Charu Majumdar (Bengali: চারু মজুমদার; 15 May 1918 – 28 July 1972), popularly known as CM, was a Communist leader from India, and founder and General Secretary of the Communist Party of India (Marxist-Leninist). Born into a progressive landlord family in Siliguri in 1918, he became a Communist during the Indian Independence Movement, and later formed the militant Naxalite cause. During this period, he authored the historic accounts of the 1967 Naxalbari uprising. His writings, particularly the Historic Eight Documents, have become part of the ideology which guides the insurgencies.

Biography 
Majumdar was born in 1918 in Matualaloi, Rajshahi (now Siliguri) to the Zamindar family. His father was a freedom fighter during the Indian independence movement. Majumdar dropped out of college in 1938.

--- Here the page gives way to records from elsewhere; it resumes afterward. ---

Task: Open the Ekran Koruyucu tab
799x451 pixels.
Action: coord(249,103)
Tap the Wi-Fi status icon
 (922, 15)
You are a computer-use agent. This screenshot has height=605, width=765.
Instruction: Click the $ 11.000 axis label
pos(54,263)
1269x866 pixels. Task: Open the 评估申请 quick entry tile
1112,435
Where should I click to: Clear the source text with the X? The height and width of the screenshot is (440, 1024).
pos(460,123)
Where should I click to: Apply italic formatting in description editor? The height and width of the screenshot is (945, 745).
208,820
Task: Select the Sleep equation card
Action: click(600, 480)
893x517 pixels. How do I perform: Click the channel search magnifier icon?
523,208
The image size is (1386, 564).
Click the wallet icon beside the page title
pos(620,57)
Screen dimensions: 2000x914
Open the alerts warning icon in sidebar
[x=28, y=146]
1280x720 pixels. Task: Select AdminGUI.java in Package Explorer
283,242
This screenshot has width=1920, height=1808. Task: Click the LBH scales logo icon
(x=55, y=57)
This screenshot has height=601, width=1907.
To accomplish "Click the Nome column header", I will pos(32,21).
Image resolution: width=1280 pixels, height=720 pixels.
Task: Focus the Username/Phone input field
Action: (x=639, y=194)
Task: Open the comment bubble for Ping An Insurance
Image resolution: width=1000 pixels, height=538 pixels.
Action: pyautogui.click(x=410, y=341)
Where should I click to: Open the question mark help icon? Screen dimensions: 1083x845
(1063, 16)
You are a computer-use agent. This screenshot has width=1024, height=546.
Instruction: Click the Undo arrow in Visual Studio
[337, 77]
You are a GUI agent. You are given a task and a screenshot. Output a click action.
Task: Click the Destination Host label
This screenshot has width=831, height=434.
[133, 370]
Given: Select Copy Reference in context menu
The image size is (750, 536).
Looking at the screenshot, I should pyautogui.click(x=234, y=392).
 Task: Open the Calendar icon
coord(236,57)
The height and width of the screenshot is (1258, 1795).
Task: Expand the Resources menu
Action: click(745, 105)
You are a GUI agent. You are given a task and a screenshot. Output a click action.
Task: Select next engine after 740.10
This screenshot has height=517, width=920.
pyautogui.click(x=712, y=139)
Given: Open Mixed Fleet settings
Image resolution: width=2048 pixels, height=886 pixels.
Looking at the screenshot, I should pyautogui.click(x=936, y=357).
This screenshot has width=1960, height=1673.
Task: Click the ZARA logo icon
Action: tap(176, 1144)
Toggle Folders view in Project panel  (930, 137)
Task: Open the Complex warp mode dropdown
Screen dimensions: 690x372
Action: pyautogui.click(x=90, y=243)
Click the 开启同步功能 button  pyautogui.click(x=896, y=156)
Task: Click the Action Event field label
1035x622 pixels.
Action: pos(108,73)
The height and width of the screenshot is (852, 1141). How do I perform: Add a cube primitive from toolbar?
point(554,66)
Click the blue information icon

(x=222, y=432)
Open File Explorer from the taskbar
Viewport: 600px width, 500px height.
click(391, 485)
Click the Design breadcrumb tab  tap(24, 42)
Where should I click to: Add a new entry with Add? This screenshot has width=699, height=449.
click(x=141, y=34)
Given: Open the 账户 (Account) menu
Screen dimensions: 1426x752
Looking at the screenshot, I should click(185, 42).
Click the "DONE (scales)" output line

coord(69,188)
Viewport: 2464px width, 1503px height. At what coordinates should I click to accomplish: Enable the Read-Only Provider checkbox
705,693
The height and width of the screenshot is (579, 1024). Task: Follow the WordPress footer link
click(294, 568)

After dropping out, Majumdar joined the then banned Communist Party of India (CPI) to work in its peasant front. Soon an arrest warrant forced him to go underground for the first time as a communist activist. Although the CPI was banned at the outbreak of World War II, he continued CPI activities among peasants and was made a member of the CPI Jalpaiguri district committee in 1942. The promotion emboldened him to organize a 'seizure of crops' campaign in Jalpaiguri during the Great Famine of 1943. In 1946, he joined the Tebhaga movement in the Jalpaiguri region and embarked on a proletariat militant struggle in North Bengal. The stir shaped his vision of a revolutionary struggle. Later he worked among tea garden workers in Darjeeling.

The CPI was banned in 1948 and he spent the next three years in jail. In January 1952 he married Lila Mazumdar Sengupta, a fellow CPI member from Jalpaiguri. The couple moved to Siliguri, which was the center of Majumdar's activities for a few years. He was briefly imprisoned in 1962.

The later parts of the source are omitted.